A few weeks later, I took the Department up on its offer concerning a particular executive action that was highly troubling, both as a matter of law and policy. In early June, the President released five Taliban detainees held at Guantanamo Bay in exchange for U.S. Army Sergeant Bowe Bergdahl. The detainees were reportedly senior-level Taliban commanders with direct links to al-Qaeda. They were also reportedly determined to be of high risk to the United States and were recommended for continued detention.

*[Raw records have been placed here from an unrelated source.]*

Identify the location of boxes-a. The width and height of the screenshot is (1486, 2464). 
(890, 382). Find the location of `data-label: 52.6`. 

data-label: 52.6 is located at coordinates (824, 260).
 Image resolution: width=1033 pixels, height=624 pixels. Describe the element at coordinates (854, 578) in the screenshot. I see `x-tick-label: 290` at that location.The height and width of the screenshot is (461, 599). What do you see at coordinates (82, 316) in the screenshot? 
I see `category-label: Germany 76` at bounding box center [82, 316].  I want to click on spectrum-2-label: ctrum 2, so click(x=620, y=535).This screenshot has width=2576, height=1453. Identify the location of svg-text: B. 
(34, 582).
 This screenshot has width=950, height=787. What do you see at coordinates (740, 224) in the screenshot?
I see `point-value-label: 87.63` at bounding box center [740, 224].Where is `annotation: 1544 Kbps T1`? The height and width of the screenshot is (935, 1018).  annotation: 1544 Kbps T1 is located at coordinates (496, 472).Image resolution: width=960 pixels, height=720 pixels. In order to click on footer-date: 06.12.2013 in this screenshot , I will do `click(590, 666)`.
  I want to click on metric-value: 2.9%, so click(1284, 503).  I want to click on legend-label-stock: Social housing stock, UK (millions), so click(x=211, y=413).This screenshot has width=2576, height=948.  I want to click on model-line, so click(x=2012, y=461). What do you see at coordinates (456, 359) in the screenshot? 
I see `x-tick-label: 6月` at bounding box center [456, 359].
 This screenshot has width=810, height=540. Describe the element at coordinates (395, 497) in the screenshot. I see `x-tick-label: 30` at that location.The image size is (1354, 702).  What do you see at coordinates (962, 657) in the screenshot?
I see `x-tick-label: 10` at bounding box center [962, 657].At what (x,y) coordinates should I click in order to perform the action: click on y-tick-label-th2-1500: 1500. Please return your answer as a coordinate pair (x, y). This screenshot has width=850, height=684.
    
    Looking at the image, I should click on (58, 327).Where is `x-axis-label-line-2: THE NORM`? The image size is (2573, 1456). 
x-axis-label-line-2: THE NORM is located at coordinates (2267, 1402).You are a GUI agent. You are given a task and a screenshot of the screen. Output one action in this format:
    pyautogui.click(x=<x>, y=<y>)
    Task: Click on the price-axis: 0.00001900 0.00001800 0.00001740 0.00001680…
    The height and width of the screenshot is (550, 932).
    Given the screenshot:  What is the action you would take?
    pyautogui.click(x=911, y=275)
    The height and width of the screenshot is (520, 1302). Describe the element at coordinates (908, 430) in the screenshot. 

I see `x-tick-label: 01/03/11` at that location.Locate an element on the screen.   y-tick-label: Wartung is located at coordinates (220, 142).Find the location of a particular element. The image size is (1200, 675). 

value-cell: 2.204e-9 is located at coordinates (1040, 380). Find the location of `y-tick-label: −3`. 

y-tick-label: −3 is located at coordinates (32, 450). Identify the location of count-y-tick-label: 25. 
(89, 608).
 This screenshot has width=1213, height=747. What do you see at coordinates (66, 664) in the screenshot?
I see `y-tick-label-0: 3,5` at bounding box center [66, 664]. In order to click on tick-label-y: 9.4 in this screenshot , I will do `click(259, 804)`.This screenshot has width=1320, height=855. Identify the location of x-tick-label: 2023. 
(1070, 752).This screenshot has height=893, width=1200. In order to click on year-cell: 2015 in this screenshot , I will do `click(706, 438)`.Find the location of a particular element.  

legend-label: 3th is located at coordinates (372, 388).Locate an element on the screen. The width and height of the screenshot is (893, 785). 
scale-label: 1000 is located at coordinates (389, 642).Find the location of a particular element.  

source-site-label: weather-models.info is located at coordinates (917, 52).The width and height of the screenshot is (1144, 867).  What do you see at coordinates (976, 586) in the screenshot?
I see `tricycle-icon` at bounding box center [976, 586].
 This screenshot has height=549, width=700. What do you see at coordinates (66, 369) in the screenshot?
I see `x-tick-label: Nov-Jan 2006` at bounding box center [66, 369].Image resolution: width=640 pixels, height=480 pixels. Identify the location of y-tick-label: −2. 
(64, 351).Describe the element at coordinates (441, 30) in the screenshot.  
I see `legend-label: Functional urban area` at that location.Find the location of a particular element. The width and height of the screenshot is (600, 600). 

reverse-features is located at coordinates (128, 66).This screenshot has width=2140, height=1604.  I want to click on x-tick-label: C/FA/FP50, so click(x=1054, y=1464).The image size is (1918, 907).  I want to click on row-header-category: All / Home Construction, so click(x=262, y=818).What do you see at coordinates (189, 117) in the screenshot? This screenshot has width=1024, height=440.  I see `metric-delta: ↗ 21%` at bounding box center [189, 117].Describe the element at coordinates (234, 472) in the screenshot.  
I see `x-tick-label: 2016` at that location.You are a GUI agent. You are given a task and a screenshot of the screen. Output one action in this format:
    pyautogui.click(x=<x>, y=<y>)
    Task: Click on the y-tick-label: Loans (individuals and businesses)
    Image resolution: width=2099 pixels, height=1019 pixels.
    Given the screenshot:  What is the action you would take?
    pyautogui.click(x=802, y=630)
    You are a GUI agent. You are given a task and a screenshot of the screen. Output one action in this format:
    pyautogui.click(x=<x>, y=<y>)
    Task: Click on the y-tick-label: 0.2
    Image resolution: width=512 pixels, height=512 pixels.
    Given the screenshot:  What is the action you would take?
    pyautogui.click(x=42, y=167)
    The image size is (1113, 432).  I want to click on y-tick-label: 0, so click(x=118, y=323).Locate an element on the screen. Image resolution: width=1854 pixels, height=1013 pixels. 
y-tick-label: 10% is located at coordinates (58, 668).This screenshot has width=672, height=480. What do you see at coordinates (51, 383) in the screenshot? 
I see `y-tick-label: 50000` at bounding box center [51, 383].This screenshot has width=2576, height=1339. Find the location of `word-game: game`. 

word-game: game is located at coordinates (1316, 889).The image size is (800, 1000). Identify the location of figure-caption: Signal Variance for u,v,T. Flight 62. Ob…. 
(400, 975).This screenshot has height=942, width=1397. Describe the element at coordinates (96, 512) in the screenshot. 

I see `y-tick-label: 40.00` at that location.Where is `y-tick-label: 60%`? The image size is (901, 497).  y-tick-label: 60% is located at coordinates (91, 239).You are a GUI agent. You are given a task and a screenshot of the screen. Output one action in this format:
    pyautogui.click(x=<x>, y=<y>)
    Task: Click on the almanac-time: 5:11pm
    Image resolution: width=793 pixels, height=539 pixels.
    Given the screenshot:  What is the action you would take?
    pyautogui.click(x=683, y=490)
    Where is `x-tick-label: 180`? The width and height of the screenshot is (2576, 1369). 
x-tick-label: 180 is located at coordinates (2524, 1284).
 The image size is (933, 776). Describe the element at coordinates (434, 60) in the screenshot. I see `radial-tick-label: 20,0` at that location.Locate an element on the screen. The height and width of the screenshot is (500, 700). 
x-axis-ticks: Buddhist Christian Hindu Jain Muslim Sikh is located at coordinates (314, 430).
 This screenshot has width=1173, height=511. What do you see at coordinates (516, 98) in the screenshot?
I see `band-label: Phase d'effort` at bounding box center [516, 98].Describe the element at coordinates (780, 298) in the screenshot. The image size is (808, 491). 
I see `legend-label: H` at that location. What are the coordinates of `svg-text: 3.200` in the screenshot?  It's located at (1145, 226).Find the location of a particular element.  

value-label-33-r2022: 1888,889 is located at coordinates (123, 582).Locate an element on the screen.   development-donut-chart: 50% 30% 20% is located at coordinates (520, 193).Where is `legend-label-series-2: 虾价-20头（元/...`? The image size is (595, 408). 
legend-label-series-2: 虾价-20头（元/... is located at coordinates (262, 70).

However, the Administration did so without complying with the National Defense Authorization Act of 2014 (NDAA), which required that 30 days before the transfer of any detainee from Guantanamo Bay, it notify and provide Congress with important information justifying the transfer. As you know, the non-partisan Government Accountability Office (GAO) subsequently concluded that the Administration acted illegally when it did not provide this notice to Congress. Moreover, substantial questions remain about whether the transfer of these detainees was sound national security policy.
Therefore, in a letter to you dated June 5, I requested that you make public the OLC’s opinions, analyses and conclusions related to this specific executive action. I did so in part because Administration officials testified that the Department provided written legal advice in advance of these controversial transfers, and because the Administration’s factual justification for failing to comply with the law appeared to shift in the days and weeks following their announcement.
In a letter dated December 9, the Department declined my follow-up request. The letter broadly asserted that the “Executive Branch has substantial confidentiality interests in legal advice provided by the Department” and that “such advice is generally not disclosed.” Instead, the letter enclosed a portion of an after-the-fact rationalization for the action that the Department of Defense provided to the GAO in response to its inquiry into the matter.
Respectfully, the Department’s most recent response does not address my concerns or resolve my requests. In my original letter, I wrote that part of my intent was to shed light on whether controversial executive actions “are being subjected to a rigorous constitutional review at the Department.” For this and other reasons, I requested that OLC analyses be made public “contemporaneously” with the undertaking of the executive action itself. The post hoc justification the Department of Defense provided to the GAO does not allow Congress or the American people to know whether the OLC is fulfilling its duty to provide unbiased, thorough advice to Administration officials before decisions are made, and whether officials are being candid with the OLC about the relevant facts on which its advice is based. The Judiciary Committee must be able to fulfill its oversight responsibilities in this regard.
Therefore, I again request that you publicly disclose any ex ante legal advice – whether in a memorandum or less formal format – that the Department provided in advance of the President’s decision to transfer the five senior Taliban leaders from Guantanamo Bay without notifying Congress. I also renew my request for public disclosure of any similar Department or OLC opinions, analyses, conclusions or other advice documents related to the President’s other uses of executive action since January 2014.
Finally, I note that the Department’s refusal to disclose the OLC’s advice related to these detainee transfers is particularly inexplicable after the Administration recently publicly disclosed lengthy legal memoranda purportedly justifying the President’s highly contentious executive action on immigration. The Administration’s use of selective transparency only serves to sow doubt about whether the Department rendered sound advice regarding these transfers.